Saved data entries
++++

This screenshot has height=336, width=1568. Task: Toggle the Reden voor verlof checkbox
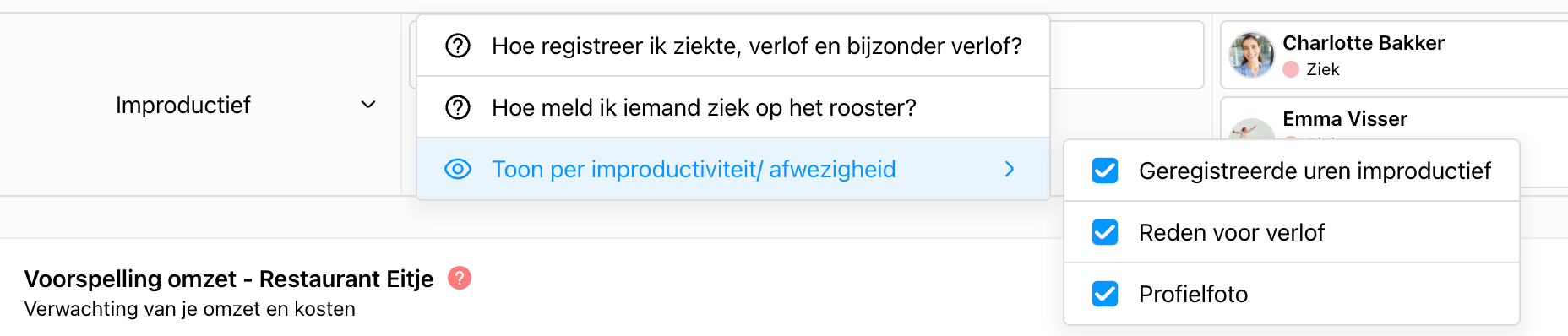[x=1105, y=232]
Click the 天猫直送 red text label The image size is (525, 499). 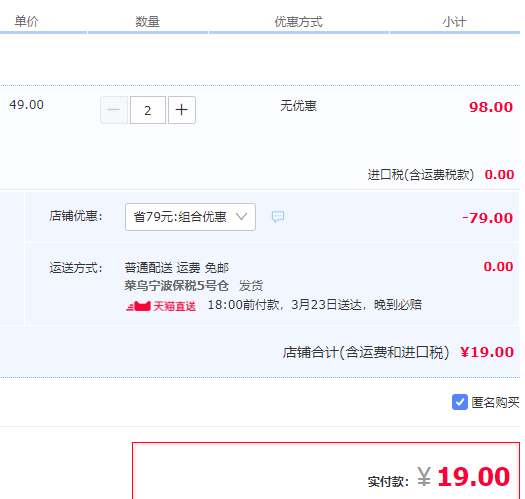click(174, 306)
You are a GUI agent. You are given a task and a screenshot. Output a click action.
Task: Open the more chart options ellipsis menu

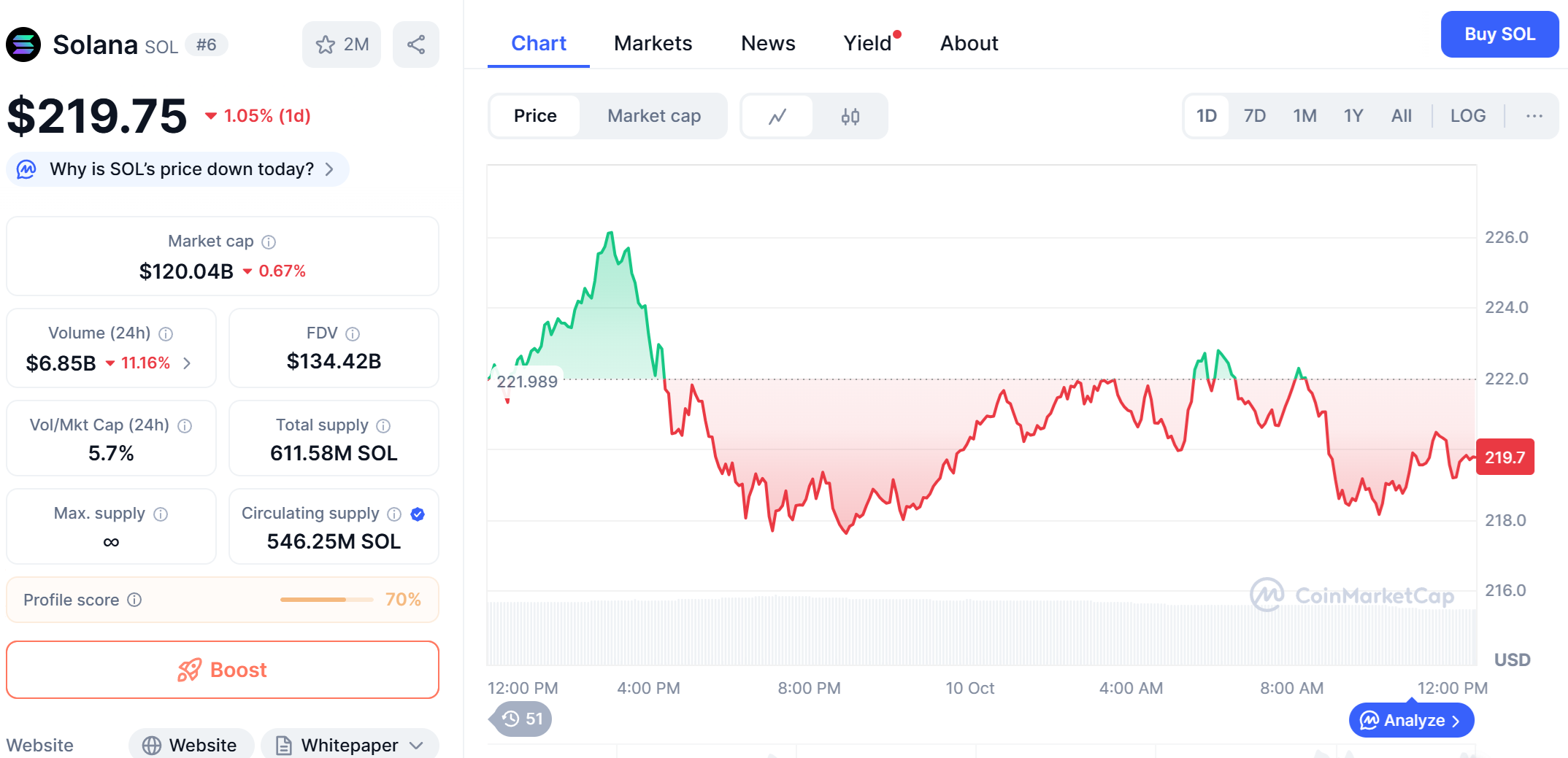pos(1534,116)
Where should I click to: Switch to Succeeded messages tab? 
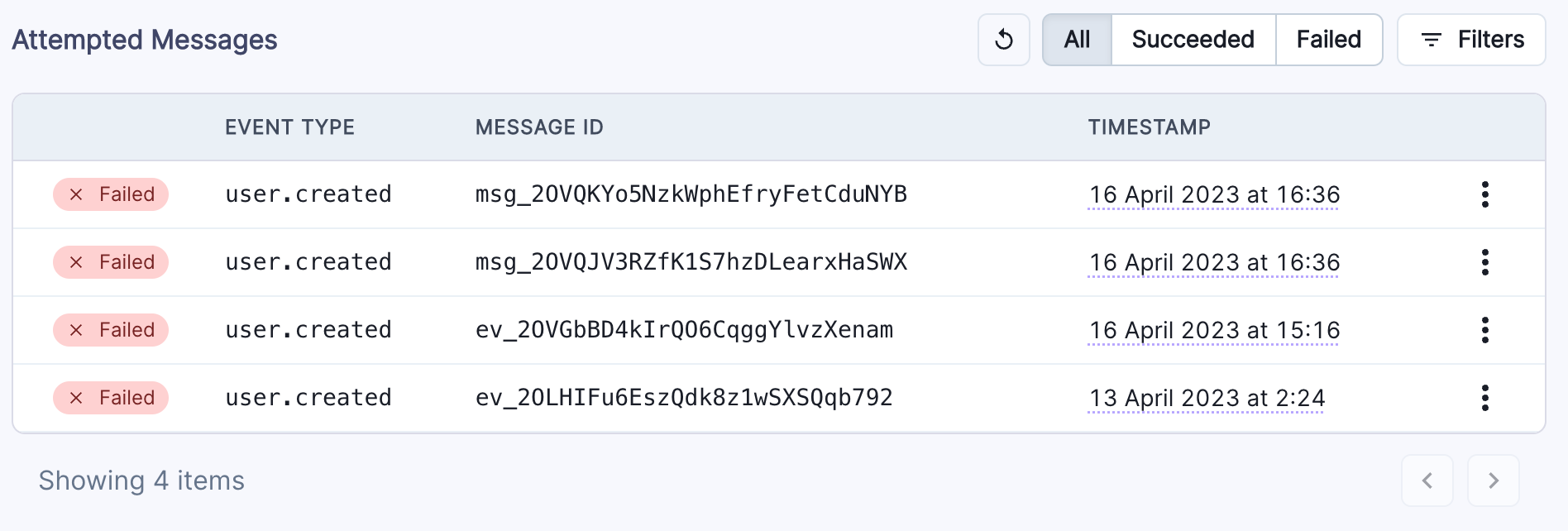[x=1193, y=40]
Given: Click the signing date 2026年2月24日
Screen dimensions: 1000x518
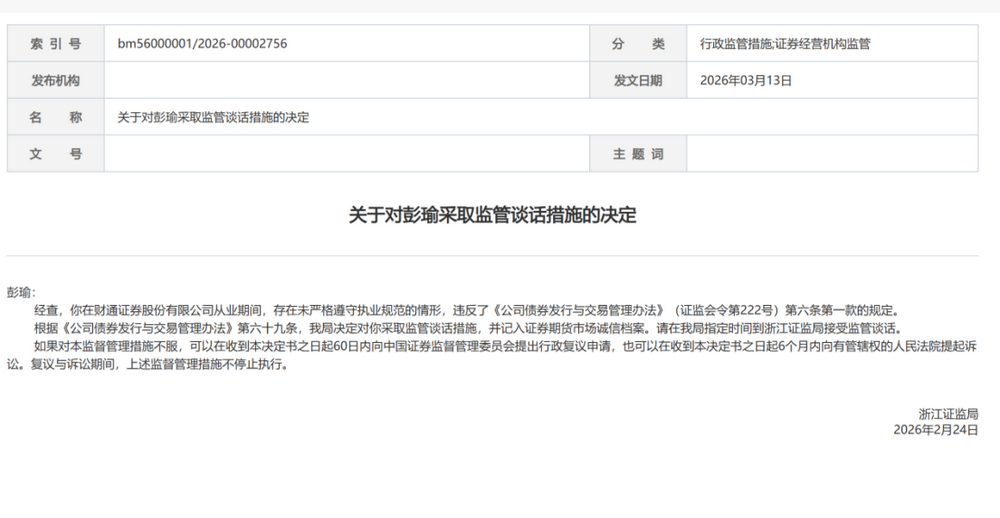Looking at the screenshot, I should click(x=936, y=429).
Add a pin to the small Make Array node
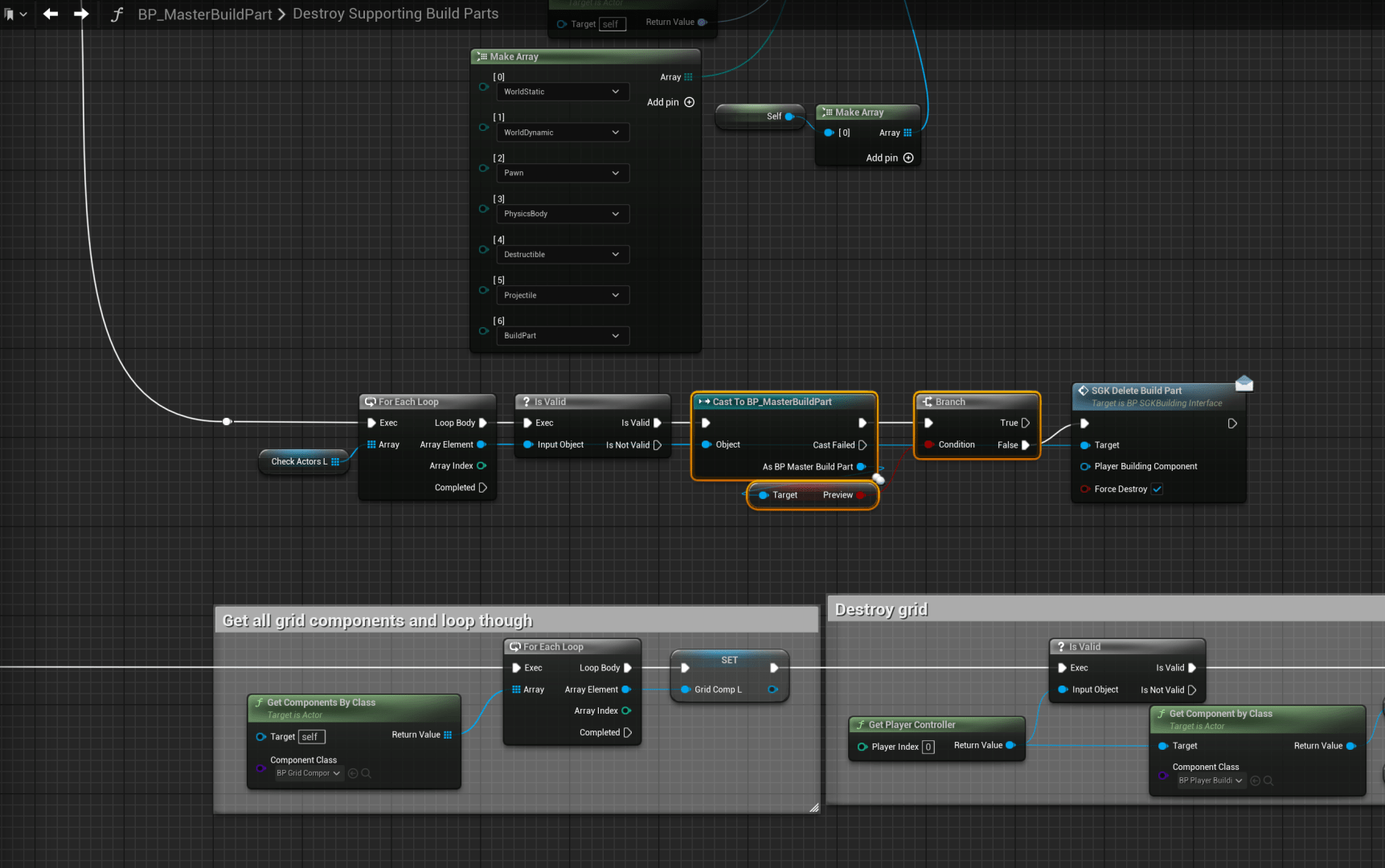The image size is (1385, 868). click(908, 158)
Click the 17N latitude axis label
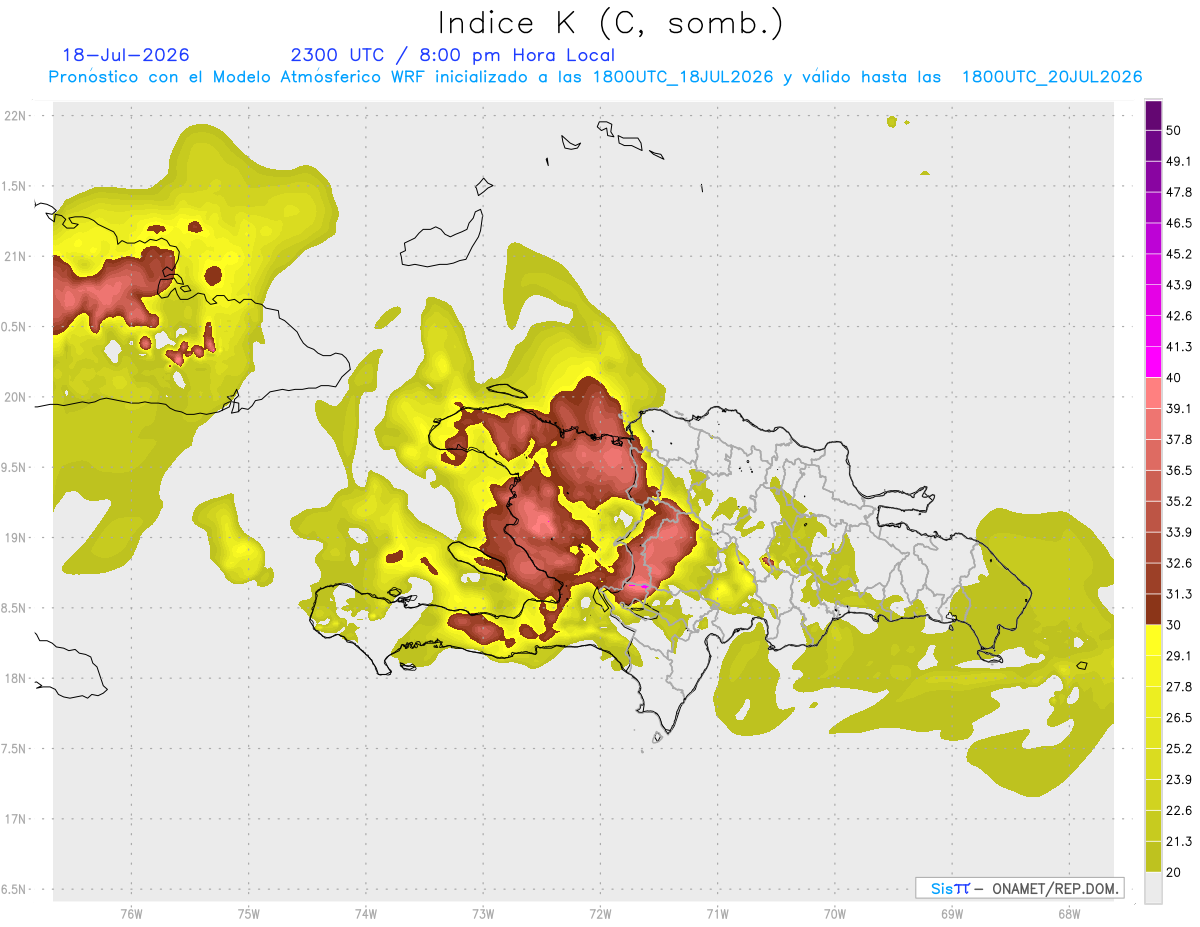The width and height of the screenshot is (1200, 927). (17, 819)
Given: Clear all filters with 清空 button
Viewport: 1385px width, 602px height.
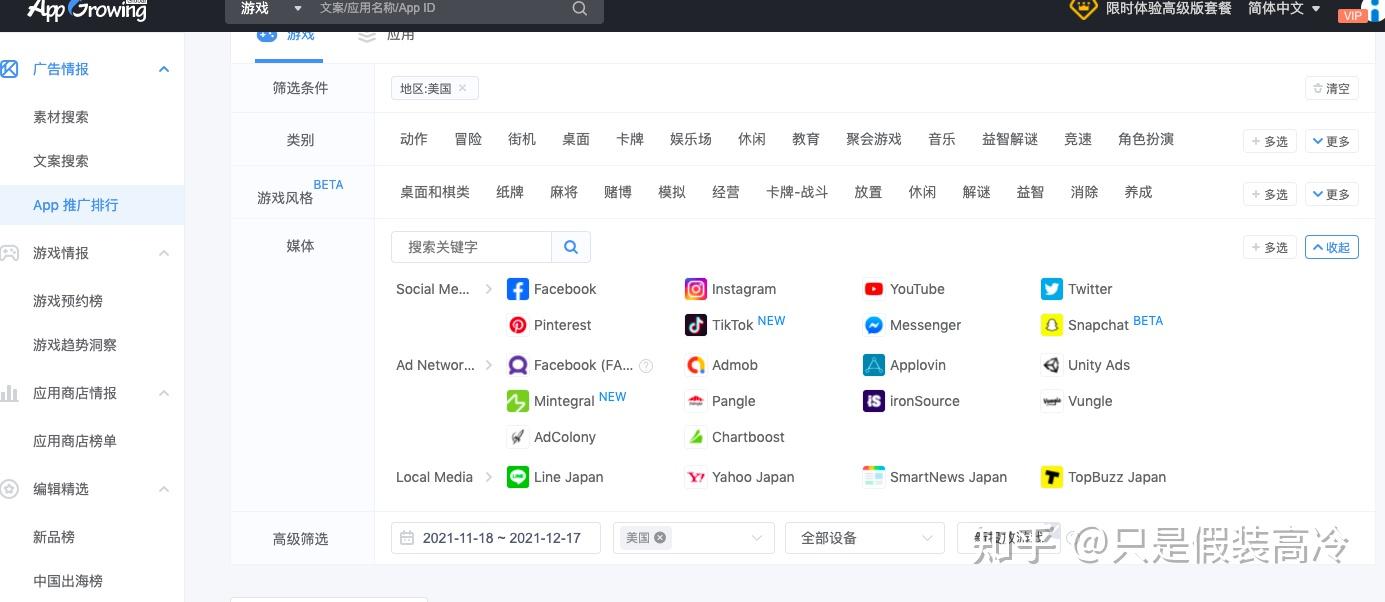Looking at the screenshot, I should pyautogui.click(x=1331, y=88).
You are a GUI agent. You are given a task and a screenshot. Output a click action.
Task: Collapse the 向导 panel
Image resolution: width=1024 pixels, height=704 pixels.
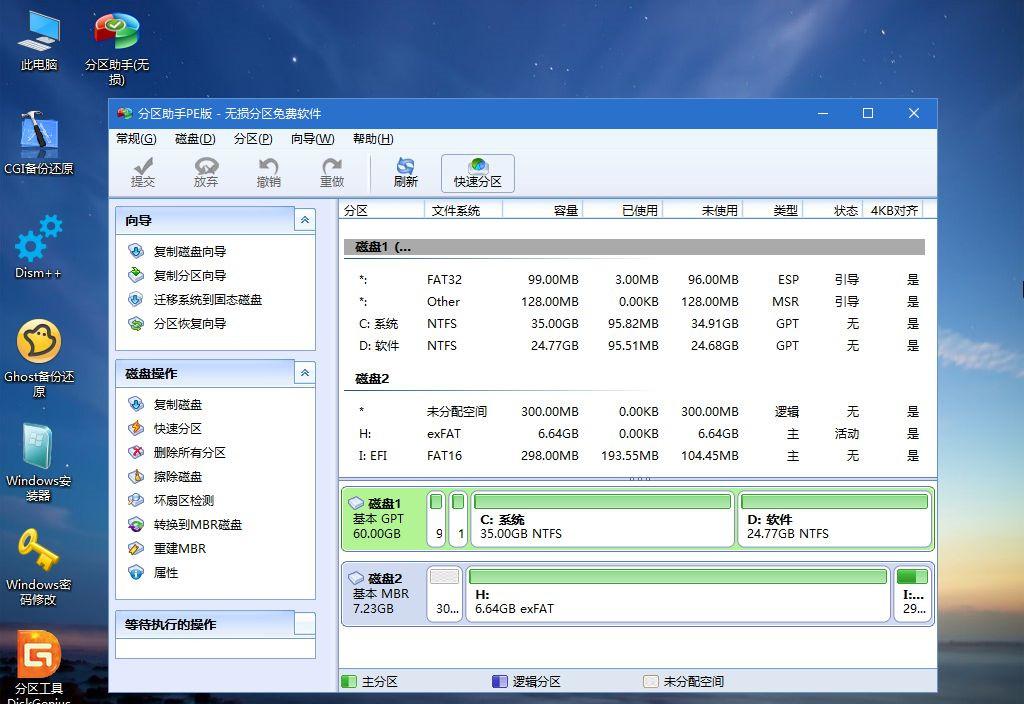pyautogui.click(x=305, y=220)
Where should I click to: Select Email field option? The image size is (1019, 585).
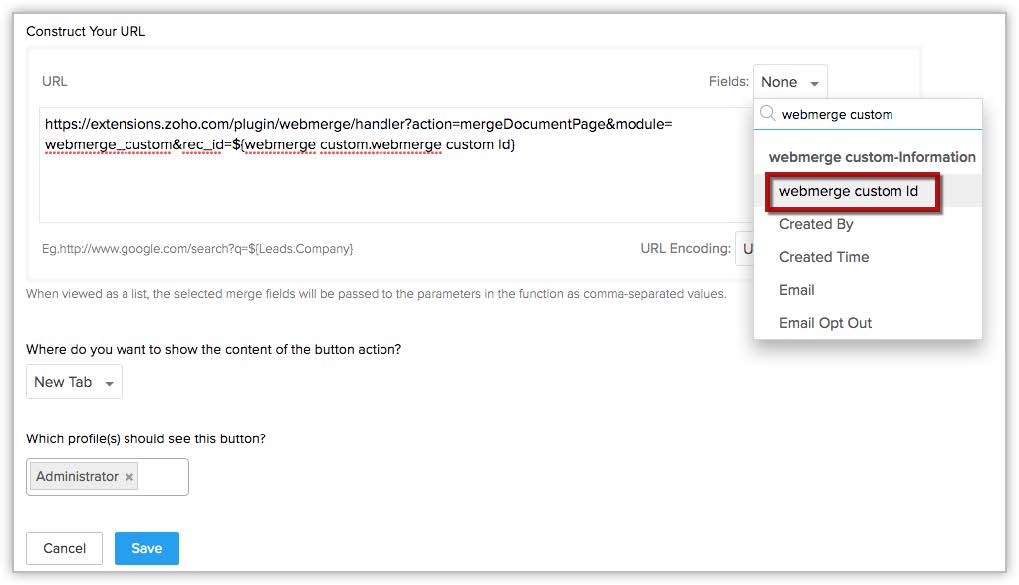(797, 290)
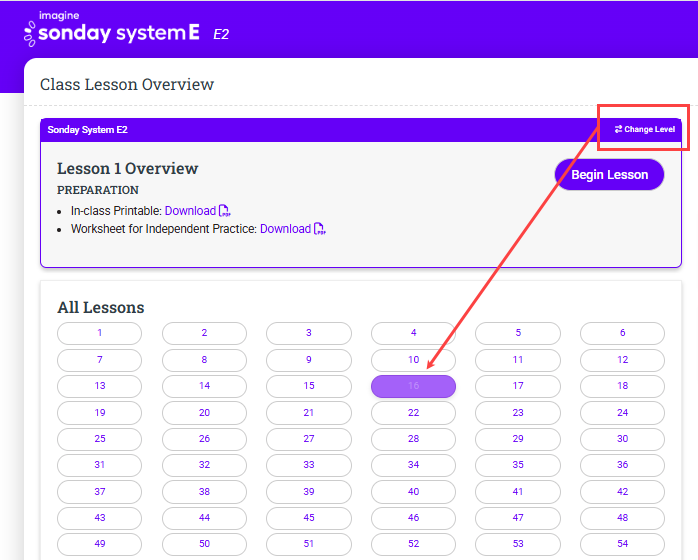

++++

## [TASK ITEM]
Nothing but the lines above from the one that has "Click the 17N latitude axis label" down to the one that has "Task: Collapse the 向导 panel" belongs in the answer, copied exactly, without pictures.

## [TASK RESPONSE]
Click the 17N latitude axis label
The width and height of the screenshot is (1200, 927). (17, 819)
Given: Clear all filters with 清空 button
Viewport: 1385px width, 602px height.
Looking at the screenshot, I should pyautogui.click(x=1331, y=88).
You are a GUI agent. You are given a task and a screenshot. Output a click action.
Task: Collapse the 向导 panel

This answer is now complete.